Clemson names leader in environmental engineering VP of research
CLEMSON — Clemson University has appointed Tanju Karanfil to a two-year term as vice president for research, effective Feb. 1. Karanfil replaces Larry Dooley, who is retiring in May after three years as interim vice president for research and a 31-year career at Clemson.
“Dr. Karanfil has exemplary leadership skills and the creative vision to build on Dr. Dooley’s achievements and elevate research and scholarship to new heights,” Clemson President James P. Clements said. “Tanju is committed to innovative research; helping students, faculty and staff succeed; and working with the community to grow an innovation economy, and he does so with integrity and respect.”
Karanfil, currently the associate dean for research in the College of Engineering and Science, is an environmental engineer whose research on improving municipal water quality has been funded with nearly $10 million. He joined the Clemson faculty in 1996 and was chair of the environmental engineering and Earth sciences department prior to assuming his current post in 2014.
As vice president for research, Karanfil will steer the university’s research strategy, which includes working closely with faculty and staff at Clemson and with collaborators in industry and the community.
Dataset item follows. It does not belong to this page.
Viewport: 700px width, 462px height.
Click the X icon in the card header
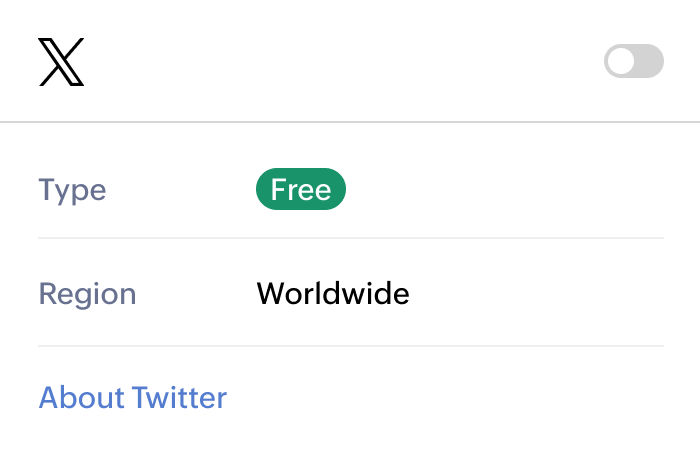61,62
He will oversee the management of a portfolio that spans the gamut of science and innovation: advanced materials, cyber-infrastructure, big data science, energy, transportation, advanced manufacturing, health innovation, human resilience, sustainable environment, architecture, education, humanities and the arts.
Under Dooley’s leadership, Clemson’s annual research revenues grew to more than $100 million, and the school achieved “highest research activity” status from the Carnegie Classification of Institutions of Higher Education. The number of students receiving doctoral degrees from Clemson’s Graduate School, another measure of research activity, increased from 107 in 2001 to 270 in 2015.
“Dr. Dooley has provided stability, improved organizational effectiveness and developed strategies that will help us achieve our research goals as outlined in the Clemson Forward strategic plan,” Clements said. “We will continue to benefit from his leadership for many years.”
“This is an exciting time for research at Clemson and I am extremely grateful for the honor and responsibility of being named vice president,” Karanfil said. “Dr. Dooley set the standard for excellence, and the outstanding work by our students, faculty and the Research Division staff is second to none. I look forward to working closely with everyone, from the sciences to the humanities, to facilitate and encourage our growth in contributions to fundamental and applied research and economic development.”
Dooley joined Clemson in 1985 as professor of bioengineering and as the research director for the Bioengineering Alliance of South Carolina. He served as bioengineering department chair from 1994 to 2003 and as associate dean for research and graduate studies for the College of Engineering and Science until 2012, at which time he was asked to serve as interim dean of the College of Engineering and Science. He was appointed interim vice president for research in 2013. He will stay on at Clemson through May to help with the transition.
“Working with President Clements and Provost Jones, the staff in the Division of Research, faculty and community leaders has been a tremendous honor,” Dooley said. “For many years, Clemson research was a hidden treasure. It’s been exciting to see our contributions grow to national and international prominence, and I look forward to even greater achievements under Dr. Karanfil’s leadership.”
Karanfil earned his bachelor’s degree in environmental engineering from Istanbul Technical University and completed his graduate work – Master of Science and Ph.D. — at the University of Michigan. He is a fellow of the International Water Association, received an National Science Foundation Early CAREER Award in 2001 and mentored more than 80 graduate students and post-doctoral research associates at Clemson. He also serves as a consultant to water and wastewater utilities and consulting companies.